Arts/Culture, Business, Health Care, Law & Justice

The News in Brief

  • Finance Minsiter Alonso Segura appointed two new Deputy Ministers to his portfolio. Rossana Polastri, who was an analyst at The Brookings Institution and Grade, and worked for 18 years with the World Bank, has been appointed deputy minister of Finance. The new deputy minister of Economy is Enzo Defilippi, who has a doctorate in economics from Erasmus University, Rotterdam, and for the past 20 years has served as a consultant and advisor to the ministries of Economy, Production and to ProInversion.

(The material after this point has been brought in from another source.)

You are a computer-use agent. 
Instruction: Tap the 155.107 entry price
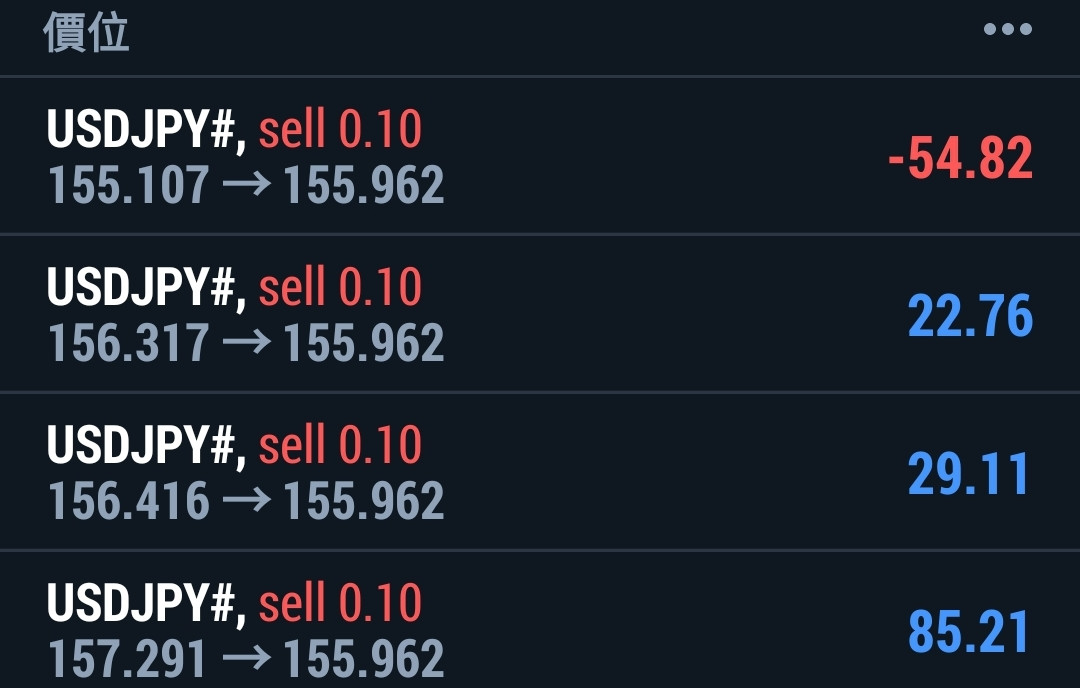pos(129,186)
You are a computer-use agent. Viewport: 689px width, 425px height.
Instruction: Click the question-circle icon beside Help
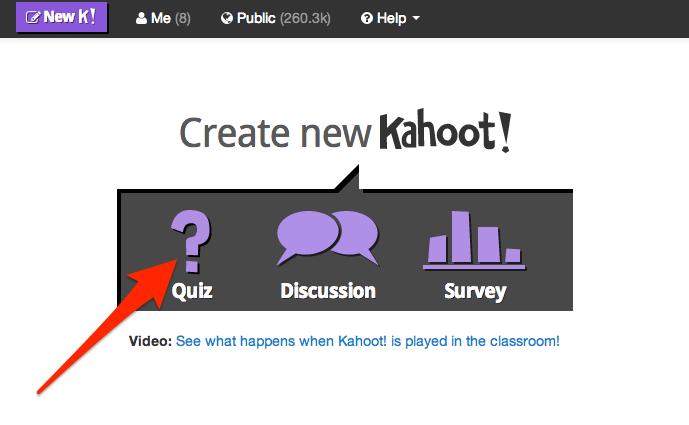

  • Sedapal, the Lima water board, has been investing S/.30 million (US$10 mn) a year since 2012 in filtering agents — mostly activated carbon or charcoal—to purify Lima’s drinking water supply. According to the production manager, Yolanda Andia, this is a 50% increase since 2011, due to greater industrial, mining and domestic pollution of the Huaycoloro and Rimac Rivers.

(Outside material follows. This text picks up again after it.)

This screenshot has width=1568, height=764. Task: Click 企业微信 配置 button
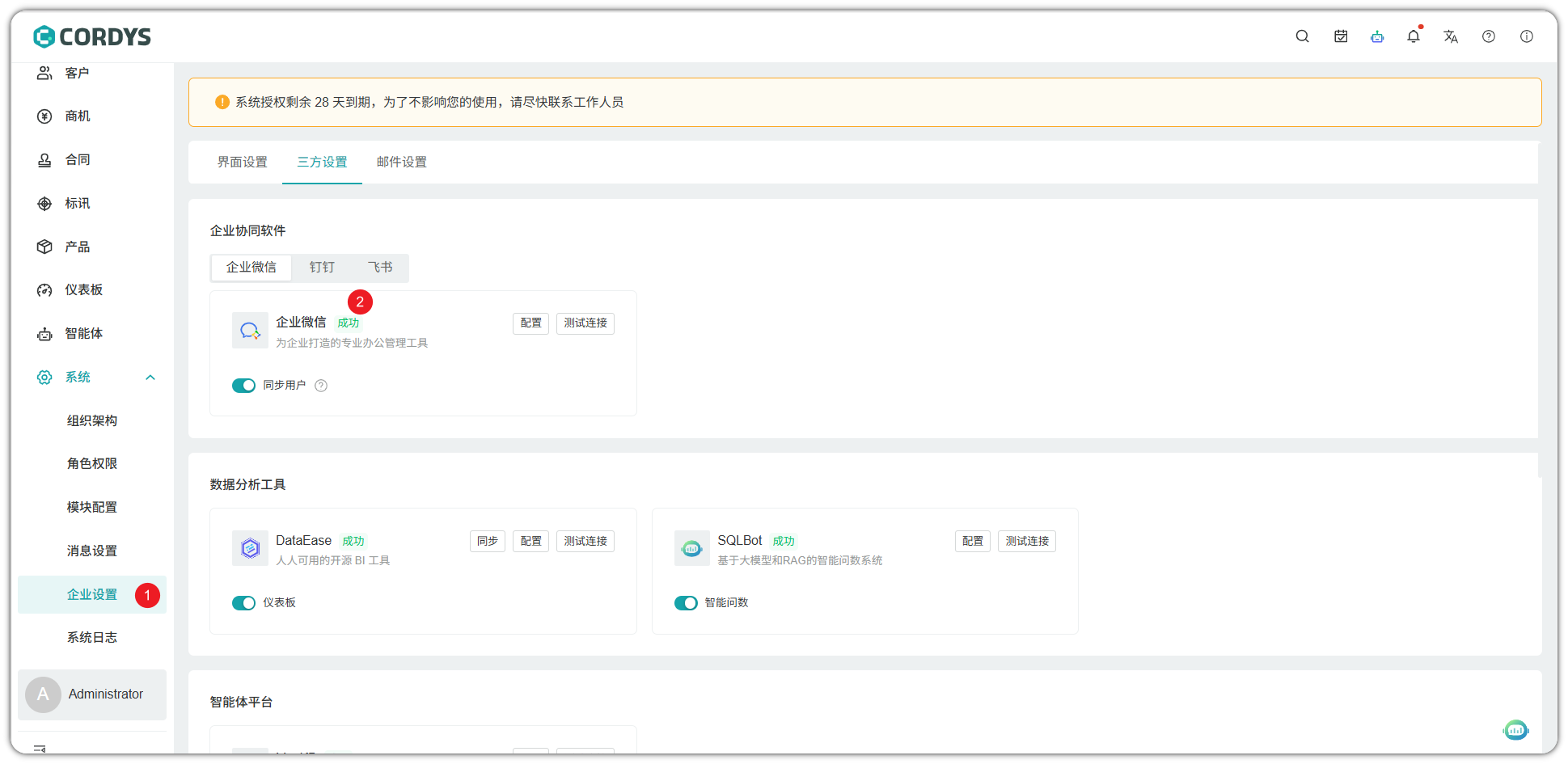(x=530, y=323)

  • Twenty-two royal palms have been poisoned, according to the Lima municipal council, along the Av. Javier Prado expressway in the San Borja district, and heavy gashes have been cut into 18 of the palms. The palms are between the east and west-bound lanes in the vicinity of the Ministry of Culture and the National Theatre. The Lima council has filed a complaint with the police.
  • Eminent historian Pablo Macera has donated his personal collection of 34,716 books and 1,099 manuscripts to the National Library, BNP. The collection includes manuscripts from the Colonial era and the war with Chile, as well as rare books such as a 1912 ecclesiastical yearbook from the Archdiocese of Lima, and a 1921-1927 photographic album of the Civil Guard and Police. BNP director Ramón Mujica honored Macera for his vision of Peru as a viceroyalty and a republic and for writing the first social and cultural history of Peruvian art
  • Policeman Marco Castro, 53, is recovering from facial surgery after being seriously injured in the violent protests in the Tambo Valley in Arequipa against the Tia Maria copper project. Castro sustained multiple fractures on 90 percent of his face, caused by attacks with sticks and chains.  During four hours of surgery, 15 specialists (surgeons, nurses, technicians) rebuilt his face with 10 titanium plates and 29 screws, mostly around the eye sockets and cheekbones.  According to the head surgeon, Jimmy Vilca, Castro will be able to eat bland foods in two weeks and recovered from the surgery in 45 days.